The downside is that I sometimes get decision paralysis while writing straight-up prose fiction now. Without players, as living agents and audience, making decisions in the moment, I sometimes find it difficult to decide just which way a story should unfold. As a game writer, I’m usually writing options and consequences for exploring various options. As a story writer, I’m writing one option, one outcome. What if the better story lies through the door not taken? What if I force a character into an uncharacteristic decision? What if, what if, what if?
So, while I think story games are great practice for a lot of skills, they’re no substitute for hours logged making mistakes and correcting them at the keyboard, writing actual fiction or actual script pages. These two skill sets overlap, and that part of the Venn diagram is where I’m strongest, but the rest of those circles are their own things. Got to log hours doing both if you want to be good at both.
You’re a big fan of soundtracks — both as inspiration for writing and just for good old-fashioned ear massage. Recommend a soundtrack that most people wouldn’t think to seek out.
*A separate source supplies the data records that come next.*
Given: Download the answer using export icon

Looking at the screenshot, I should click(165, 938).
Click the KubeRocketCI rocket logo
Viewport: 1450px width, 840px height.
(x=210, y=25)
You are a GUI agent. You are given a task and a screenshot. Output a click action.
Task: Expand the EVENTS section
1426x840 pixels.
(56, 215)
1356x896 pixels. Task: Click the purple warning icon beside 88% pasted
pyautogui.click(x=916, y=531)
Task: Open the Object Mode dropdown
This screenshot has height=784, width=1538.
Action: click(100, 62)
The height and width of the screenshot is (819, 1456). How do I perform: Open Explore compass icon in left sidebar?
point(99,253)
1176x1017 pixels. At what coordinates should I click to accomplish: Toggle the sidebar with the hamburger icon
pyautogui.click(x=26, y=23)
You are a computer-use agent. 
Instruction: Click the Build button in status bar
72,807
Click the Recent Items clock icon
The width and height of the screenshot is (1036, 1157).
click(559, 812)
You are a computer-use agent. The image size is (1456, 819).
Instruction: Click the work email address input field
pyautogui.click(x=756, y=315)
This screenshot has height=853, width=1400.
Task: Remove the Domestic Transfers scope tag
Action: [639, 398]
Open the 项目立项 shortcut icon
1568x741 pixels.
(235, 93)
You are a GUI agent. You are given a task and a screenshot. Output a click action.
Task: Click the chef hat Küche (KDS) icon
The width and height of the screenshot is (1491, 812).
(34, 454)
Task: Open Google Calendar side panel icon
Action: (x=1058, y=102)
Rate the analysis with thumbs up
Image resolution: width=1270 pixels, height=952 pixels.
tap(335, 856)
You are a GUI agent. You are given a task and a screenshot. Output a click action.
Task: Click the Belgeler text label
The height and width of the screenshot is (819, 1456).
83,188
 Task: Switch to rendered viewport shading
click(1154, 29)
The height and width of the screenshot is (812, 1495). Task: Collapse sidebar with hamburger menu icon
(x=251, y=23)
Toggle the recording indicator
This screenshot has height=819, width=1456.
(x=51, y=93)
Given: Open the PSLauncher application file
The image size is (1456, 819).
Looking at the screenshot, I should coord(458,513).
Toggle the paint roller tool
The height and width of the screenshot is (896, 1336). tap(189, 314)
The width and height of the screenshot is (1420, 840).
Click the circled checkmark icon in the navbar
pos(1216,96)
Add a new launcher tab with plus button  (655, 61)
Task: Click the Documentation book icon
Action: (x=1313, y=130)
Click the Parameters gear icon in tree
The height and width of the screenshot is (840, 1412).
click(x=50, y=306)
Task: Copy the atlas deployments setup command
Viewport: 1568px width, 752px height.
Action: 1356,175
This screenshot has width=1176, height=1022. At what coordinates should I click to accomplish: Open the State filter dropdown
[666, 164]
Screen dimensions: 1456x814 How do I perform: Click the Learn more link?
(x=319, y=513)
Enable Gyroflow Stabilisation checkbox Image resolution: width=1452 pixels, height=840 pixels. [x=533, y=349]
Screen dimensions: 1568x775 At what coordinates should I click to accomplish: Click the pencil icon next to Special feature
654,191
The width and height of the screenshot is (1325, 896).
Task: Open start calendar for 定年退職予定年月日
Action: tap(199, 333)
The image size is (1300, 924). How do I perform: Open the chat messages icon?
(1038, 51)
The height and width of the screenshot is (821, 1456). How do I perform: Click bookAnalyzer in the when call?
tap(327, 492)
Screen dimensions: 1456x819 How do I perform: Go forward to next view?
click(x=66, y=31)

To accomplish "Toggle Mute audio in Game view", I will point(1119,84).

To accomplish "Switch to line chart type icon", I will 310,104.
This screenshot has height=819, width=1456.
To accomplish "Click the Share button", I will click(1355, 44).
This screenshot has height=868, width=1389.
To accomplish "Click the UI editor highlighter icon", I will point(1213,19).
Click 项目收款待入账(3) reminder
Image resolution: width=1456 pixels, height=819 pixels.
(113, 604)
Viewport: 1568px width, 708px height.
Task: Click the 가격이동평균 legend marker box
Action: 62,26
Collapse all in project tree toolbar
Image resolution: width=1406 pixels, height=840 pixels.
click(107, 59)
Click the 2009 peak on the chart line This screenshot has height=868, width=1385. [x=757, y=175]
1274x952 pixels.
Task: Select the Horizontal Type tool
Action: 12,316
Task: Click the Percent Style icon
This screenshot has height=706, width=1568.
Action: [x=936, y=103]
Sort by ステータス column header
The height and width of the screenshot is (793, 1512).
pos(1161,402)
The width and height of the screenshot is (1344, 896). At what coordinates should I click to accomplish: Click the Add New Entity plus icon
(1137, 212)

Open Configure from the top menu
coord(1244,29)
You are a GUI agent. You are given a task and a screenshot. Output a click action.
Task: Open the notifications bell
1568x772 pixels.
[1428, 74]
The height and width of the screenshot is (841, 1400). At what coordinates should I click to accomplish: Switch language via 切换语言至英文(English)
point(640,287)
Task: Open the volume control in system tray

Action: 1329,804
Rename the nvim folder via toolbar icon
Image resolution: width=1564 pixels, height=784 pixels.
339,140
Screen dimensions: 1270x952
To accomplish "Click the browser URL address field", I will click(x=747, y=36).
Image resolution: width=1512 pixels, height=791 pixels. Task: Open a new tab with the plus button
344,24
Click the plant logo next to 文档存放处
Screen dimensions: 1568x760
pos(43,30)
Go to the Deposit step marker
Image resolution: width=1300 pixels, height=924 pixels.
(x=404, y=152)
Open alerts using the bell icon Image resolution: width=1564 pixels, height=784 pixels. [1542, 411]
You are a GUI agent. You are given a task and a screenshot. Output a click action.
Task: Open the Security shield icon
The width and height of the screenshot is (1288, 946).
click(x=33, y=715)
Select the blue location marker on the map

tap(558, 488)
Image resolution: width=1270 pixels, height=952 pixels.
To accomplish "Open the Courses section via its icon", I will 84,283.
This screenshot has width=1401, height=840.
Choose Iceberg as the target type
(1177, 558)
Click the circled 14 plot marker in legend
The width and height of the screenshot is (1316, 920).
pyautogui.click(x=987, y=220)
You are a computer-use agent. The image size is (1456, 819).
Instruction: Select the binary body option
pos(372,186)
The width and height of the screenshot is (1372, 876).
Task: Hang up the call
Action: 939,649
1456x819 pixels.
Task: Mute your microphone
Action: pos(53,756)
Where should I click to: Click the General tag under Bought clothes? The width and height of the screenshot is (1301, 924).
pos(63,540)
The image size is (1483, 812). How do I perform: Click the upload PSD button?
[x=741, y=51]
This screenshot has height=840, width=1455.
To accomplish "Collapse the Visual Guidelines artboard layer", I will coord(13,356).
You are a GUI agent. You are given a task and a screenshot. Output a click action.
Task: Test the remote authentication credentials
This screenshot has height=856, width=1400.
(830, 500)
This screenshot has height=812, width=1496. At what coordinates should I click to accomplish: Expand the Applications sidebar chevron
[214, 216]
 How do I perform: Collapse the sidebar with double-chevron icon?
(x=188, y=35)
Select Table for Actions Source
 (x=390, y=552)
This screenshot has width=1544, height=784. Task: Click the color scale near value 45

Hmm. Tricky. I’m often surprised by the soundtracks and film scores that people actually have heard of or sought out. Bear McCreary’s had rollicking concerts for his BATTLESTAR GALACTICA musical scores, for example, so I’d say people have thought to seek them out. I used to recommend Michael Giacchino’s early scores for the MEDAL OF HONOR games, but he’s got an Oscar now and is pretty well established, so I imagine that you’ve sought those out if you wanted to. I often tell people that the John Powell scores for the BOURNE films are excellent writing music—you’ll feel like you’re accomplishing something even when you’re not—and the BOURNE ULTIMATUM score is an easy recommendation, but maybe that’s too obvious, too? David Holmes’ score for OCEAN’S TWELVE is the best in that series, in my opinion, and has a great energy and style to it, too. It really depends what mood you’re trying to get in.
What are you working on now? Can you give us a hint? Whet our appetites?
Right now, I’m wrapping up development on the MISTBORN ADVENTURE GAME for Crafty Games, based on the novels by Brandon Sanderson. I’m editing Jeremy Keller’s hard-boiled cyberpunk game, TECHNOIR. I’m also developing a couple of original RPGs for outfits like Pelgrane Press and, don’t tell anyone, Evil Hat Productions. The first of them, for Pelgrane, is called RAZED, and it’s an apocalyptic investigative survival RPG with a highly malleable setting. The other is so new that I don’t think I can really talk about it, but it’s grim and exciting and finally lets me play with a subject I’ve been wanting to tackle for years. I also have a couple of independent games in development, including a stealth-action title called DARK, which I’m hoping to launch on Kickstarter in the coming months.
All of that doesn’t include a collection of short stories that I’ll be publishing later this year, I hope, or the progress by agonizing inches that I make on my novel. I have to keep busy to keep the checks coming in and I frequently get distracted off of my own projects by projects for other people, ’cause I need to eat and my own projects are all gambles on future monies, rather than contract-driven certainties (well, “certainties”). You know how it is.